UBC Theses and Dissertations
Effect of mixed Saccharomyces cerevisiae strains on Chardonnay wine composition Saberi, Sara
Chardonnay is the global standard for white wine. Traditional Chardonnay wine is fermented using natural microbial flora, while current Chardonnay wines are fermented using an individual Saccharomyces cerevisiae strain. Wine makers are looking for possibility of producing wines with enhanced complexity that has disappeared from current wines due to the use of commercially available yeast starter cultures across the world (Howell et al., 2006). Conducting controlled fermentation using multiple species or strains of yeasts can be one of the available capacities to provide superior Chardonnay wines. Selected yeasts should have certain technological characteristic as requirements for industrial wine production. In this study, two novel individual Burgundian S. cerevisiae strains (C2 and C6) and mixtures of these strains (M1, M2, M3 and M4) were used to produce wine. First, the genetic fingerprinting and killer phenotype of the Burgundian yeasts were discovered. Secondly, the enological characteristics of the Burgundian yeasts were examined. Finally, Chardonnay must was fermented at 16 °C and 20 °C with the S. cerevisiae strains.

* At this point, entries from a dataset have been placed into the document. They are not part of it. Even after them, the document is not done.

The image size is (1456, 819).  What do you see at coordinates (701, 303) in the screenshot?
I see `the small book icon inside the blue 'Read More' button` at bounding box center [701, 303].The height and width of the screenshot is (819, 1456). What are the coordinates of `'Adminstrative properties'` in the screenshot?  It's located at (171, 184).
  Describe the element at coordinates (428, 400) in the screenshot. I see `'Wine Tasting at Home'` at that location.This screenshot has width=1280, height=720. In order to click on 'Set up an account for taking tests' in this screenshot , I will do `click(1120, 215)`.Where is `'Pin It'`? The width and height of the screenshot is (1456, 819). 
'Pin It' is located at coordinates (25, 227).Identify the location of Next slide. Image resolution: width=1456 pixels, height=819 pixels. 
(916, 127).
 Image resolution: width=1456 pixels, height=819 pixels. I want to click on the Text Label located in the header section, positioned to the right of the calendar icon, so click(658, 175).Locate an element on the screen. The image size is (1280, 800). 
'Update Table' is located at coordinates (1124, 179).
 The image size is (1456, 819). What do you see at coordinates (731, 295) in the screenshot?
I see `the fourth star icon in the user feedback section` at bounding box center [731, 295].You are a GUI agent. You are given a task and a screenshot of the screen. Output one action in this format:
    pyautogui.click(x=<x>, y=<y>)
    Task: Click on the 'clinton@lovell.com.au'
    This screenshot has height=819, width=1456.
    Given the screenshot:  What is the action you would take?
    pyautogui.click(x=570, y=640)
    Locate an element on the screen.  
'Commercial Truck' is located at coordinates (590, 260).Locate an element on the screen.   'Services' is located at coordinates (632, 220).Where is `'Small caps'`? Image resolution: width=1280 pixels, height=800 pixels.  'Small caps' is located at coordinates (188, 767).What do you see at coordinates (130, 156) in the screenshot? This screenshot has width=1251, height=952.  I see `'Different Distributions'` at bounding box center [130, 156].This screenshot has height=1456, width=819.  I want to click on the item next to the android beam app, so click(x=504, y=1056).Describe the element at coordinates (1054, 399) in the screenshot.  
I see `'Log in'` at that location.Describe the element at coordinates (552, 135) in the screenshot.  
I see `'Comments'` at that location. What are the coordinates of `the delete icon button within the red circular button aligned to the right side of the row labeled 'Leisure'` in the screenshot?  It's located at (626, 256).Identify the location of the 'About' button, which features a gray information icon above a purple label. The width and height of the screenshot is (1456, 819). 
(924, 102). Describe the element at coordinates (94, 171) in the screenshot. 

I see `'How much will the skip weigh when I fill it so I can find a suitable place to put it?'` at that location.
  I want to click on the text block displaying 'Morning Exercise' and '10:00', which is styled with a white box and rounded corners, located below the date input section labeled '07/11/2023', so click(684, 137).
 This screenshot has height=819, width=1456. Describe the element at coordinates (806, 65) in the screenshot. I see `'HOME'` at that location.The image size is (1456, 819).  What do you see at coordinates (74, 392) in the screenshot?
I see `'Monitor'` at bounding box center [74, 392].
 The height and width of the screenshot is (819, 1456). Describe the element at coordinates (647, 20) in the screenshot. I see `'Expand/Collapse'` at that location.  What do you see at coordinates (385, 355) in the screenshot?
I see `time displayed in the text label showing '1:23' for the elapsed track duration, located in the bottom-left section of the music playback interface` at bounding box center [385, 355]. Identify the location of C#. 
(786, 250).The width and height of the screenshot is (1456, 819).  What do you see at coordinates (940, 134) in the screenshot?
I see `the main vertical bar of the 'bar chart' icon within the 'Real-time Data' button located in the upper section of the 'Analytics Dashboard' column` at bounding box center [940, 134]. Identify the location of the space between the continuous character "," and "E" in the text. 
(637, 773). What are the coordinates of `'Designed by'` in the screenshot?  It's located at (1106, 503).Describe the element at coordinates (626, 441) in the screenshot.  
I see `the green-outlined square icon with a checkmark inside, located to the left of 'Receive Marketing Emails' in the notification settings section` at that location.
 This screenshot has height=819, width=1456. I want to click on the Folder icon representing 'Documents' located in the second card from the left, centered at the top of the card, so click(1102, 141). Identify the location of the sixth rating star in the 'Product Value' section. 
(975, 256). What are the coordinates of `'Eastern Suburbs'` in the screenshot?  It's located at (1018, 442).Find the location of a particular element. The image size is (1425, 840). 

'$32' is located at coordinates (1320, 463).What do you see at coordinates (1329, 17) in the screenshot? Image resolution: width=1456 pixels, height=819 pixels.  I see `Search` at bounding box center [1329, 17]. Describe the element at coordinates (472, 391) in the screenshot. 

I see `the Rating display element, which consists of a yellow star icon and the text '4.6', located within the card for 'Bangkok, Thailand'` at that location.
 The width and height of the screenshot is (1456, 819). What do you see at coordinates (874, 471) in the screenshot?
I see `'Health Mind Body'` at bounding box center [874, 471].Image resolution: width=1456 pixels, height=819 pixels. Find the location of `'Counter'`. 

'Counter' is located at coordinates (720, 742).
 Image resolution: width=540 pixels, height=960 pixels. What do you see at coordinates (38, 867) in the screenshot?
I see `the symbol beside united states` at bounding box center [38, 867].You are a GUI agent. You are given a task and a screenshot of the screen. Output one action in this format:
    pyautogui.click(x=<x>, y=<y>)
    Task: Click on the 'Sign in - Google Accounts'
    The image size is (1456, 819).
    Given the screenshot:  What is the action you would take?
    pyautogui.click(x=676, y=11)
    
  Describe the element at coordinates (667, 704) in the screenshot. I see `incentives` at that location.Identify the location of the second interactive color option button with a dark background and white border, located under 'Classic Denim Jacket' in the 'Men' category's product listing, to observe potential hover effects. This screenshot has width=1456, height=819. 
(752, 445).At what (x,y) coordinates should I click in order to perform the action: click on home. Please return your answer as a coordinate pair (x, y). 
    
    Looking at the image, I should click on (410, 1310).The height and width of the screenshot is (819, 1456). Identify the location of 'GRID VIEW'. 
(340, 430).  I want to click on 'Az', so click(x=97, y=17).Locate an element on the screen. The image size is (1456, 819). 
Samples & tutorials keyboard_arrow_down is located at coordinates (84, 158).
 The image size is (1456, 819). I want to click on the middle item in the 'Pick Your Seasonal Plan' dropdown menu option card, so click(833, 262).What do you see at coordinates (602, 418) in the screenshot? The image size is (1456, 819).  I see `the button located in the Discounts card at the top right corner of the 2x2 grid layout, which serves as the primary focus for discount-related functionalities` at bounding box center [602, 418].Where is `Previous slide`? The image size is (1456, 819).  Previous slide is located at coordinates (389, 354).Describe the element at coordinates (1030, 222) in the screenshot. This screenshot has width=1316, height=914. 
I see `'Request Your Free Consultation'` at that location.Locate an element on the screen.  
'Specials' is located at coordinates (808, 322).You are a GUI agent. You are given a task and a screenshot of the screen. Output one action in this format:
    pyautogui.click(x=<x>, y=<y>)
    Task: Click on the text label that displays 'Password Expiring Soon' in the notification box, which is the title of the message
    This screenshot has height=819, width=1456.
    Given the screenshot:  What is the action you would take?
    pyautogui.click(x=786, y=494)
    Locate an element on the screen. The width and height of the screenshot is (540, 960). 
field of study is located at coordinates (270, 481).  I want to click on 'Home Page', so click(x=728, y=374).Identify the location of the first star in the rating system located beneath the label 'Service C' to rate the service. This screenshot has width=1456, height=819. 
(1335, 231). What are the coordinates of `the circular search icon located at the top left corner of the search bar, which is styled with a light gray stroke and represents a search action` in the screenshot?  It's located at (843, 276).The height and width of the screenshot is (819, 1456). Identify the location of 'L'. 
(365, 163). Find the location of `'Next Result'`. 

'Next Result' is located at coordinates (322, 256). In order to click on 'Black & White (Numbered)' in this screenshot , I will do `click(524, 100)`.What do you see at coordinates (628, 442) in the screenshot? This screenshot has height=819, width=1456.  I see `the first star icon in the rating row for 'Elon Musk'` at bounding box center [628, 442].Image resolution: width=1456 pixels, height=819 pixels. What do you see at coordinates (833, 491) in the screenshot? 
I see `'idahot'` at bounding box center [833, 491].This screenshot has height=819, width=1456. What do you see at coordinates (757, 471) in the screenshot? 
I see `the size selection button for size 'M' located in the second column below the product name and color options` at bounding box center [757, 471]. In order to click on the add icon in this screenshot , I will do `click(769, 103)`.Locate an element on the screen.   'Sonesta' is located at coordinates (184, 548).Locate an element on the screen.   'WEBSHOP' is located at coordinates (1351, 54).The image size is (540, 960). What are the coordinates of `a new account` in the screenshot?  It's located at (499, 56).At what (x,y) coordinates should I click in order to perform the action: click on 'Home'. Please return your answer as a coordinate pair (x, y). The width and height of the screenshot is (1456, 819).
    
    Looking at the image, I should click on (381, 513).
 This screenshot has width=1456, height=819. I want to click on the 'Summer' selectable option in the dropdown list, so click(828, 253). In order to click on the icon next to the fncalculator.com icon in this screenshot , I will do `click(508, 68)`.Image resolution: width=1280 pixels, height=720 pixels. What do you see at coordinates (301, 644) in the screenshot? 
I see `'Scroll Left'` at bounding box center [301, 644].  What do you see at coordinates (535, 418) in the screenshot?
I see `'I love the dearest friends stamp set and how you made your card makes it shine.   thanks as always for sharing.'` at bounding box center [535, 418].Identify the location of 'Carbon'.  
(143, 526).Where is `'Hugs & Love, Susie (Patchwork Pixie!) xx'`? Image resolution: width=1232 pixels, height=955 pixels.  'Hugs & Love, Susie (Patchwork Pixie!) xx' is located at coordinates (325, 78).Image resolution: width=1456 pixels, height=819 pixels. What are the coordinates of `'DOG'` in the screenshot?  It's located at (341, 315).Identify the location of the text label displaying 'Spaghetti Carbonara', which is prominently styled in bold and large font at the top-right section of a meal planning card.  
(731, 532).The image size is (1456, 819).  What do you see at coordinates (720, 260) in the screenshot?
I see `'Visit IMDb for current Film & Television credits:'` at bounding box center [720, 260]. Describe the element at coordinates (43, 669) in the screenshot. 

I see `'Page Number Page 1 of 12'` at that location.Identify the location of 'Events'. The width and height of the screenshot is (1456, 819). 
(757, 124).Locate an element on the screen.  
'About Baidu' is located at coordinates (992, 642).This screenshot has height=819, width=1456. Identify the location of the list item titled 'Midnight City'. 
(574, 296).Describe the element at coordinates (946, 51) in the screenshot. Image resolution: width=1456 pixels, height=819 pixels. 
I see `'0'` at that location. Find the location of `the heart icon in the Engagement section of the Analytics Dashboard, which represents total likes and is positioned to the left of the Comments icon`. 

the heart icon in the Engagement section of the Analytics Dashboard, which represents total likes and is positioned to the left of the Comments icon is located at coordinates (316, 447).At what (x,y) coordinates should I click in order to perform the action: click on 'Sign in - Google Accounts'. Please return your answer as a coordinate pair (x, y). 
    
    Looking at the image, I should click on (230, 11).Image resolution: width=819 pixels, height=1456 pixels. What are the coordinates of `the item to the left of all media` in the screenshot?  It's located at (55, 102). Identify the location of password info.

The volatile compounds of the resulting wines were identified and quantified using gas chromatography-mass spectrometry (GC-MS) and compared. The odour active values (OAVs) were calculated for each volatile compound to estimate their sensory contribution of volatile compounds to the overall aroma of the wine samples. The Burgundian strains C2 and C6 had unique genetic fingerprints and showed a positive killer phenotype. The enological characterization of the Burgundian strains showed that they are enologically equivalent to the available commercial strains. No significant (p ≥ 0.05) difference existed in the production of 18 volatile compounds by wine yeast strains across the two fermentation temperatures. Principal Component Analysis (PCA) of the volatile compounds and estimated sensory profiles of Chardonnay wines indicated that the individual and mixed Burgundian strains were more similar to one another than the industrial strains. The Burgundian strains collectively produced pleasant aromas with OAVs above the sensory threshold. In conclusion, the potential exists to support the hypothesis that Chardonnay wines, when fermented with mixed Burgundian strains, produce a unique complex aromatic profile which is different from those obtained from commercially available yeast strains.